For decades, the USA has refused to talk to Iran. The USA was upset that its toy had acquired a life of its own. The USA asked France, Britain and Germany to talk in its stead. Interestingly, the same trio was at Munich, having a serious disagreement, and the USA then, already, was out there, sitting it out, refusing to get involved. As it turned out, the USA waited long enough, not talking to the Nazis as a government, for the situation to rot so much that it produced a lot of delicious carrion the USA has feasted on ever since.

Now, the three big European democracies are united, and talk to Iran, trying to reason with it. And the USA  is back in the same game, of making a big show of not talking to the miscreant that causes the problem. One may only wonder if this absence of American expression  is not also because the USA wants the situation to rot again. Last time, for the Second World War, it worked pretty well, as far as the USA was concerned. But that is, of course, a very dangerous game to play, for the entire planet.

The Second World War killed more than 72 million people and would certainly not have happened, or would not have happened the way it did, if the USA had been involved in a timely manner, instead of waiting until Japan and then Hitler decided to get the USA into the war!

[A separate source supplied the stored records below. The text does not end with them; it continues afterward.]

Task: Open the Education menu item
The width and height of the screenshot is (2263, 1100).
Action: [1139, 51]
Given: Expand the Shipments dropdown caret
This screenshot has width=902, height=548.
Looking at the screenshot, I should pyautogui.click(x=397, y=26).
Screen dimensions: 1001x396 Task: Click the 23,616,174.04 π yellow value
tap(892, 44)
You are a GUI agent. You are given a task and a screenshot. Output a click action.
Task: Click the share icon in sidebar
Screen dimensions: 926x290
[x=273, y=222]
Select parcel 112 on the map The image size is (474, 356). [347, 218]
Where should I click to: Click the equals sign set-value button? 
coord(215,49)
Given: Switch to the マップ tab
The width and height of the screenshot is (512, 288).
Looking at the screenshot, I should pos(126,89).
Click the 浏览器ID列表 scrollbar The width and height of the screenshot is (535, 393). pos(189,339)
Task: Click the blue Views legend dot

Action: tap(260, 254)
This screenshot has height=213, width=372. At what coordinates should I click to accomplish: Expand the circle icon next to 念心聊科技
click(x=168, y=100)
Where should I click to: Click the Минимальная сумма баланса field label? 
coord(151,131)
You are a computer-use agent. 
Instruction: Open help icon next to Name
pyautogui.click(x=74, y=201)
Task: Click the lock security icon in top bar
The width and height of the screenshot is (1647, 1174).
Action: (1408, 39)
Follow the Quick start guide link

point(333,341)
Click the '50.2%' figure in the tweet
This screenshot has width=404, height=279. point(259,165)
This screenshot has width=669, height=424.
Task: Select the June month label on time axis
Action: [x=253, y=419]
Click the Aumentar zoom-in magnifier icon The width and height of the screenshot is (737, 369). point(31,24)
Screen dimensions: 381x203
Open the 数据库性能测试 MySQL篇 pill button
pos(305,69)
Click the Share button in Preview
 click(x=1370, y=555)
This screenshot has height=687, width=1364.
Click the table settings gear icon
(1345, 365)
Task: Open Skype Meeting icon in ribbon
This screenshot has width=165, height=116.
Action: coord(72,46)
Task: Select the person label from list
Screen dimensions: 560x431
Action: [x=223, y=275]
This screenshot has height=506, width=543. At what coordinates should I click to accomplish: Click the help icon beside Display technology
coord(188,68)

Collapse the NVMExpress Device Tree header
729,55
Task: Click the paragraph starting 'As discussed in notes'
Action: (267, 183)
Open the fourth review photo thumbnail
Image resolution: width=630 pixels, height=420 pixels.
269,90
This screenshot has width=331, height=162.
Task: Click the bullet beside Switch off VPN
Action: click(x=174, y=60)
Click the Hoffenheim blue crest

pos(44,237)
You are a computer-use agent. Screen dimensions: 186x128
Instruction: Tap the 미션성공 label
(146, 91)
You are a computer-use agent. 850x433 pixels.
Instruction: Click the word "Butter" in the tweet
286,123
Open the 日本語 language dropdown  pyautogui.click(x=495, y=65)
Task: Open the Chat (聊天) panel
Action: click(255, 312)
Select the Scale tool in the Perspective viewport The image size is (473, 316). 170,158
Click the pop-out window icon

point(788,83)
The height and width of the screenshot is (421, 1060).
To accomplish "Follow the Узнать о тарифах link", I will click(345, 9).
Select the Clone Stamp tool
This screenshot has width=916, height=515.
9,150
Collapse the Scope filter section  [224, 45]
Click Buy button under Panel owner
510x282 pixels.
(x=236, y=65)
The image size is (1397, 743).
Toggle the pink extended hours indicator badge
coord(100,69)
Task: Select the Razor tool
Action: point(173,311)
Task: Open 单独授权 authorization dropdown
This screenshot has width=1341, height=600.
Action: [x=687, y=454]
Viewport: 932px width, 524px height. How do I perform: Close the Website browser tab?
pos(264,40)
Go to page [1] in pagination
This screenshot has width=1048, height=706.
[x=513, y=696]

American strategists may believe that the USA is still an island, and that is correct. But it’s now within easy reach of enemies, and not just of a rag tag group of fanatical cave dwellers.

We will presently demonstrate why it is that the USA should join its European Allies, and talk to Iran directly, as Obama has proposed.

Some have objected that talking is a symptom of weakness, as if to be mute was a manifestation of strength… Although they wrap themselves in the robes of history to make their point, history is not about fashion, or wrapping, or warping, but about what really happened.

Opponents of talking to Iran often brandish the talks of France and Great Britain with Hitler and Mussolini in Munich in 1938 as the epitome of the pitfall of talking. Before going any further, let’s reiterate that the greatest problem with Munich was that the USA WAS NOT IN MUNICH. If Roosevelt had been talking to Hitler directly in Munich, by the side of France and Britain, things would have turned out completely differently.

For starters, the USA would have had to choose sides: Mr. Uncle Sam, do you side with democratic, republican, enlightened France as she bares her breasts and rises the old Red, White and Blue to defend humankind against the old fascist scourge? Or, Mr. Uncle Sam, do you keep on doing business with the Nazis, as your corporations and plutocrats, and Wall Street have been doing intensely ? (This sort of trading with the enemy carries to this day, since several major US corporations have been doing big business with the Ayatollahs.)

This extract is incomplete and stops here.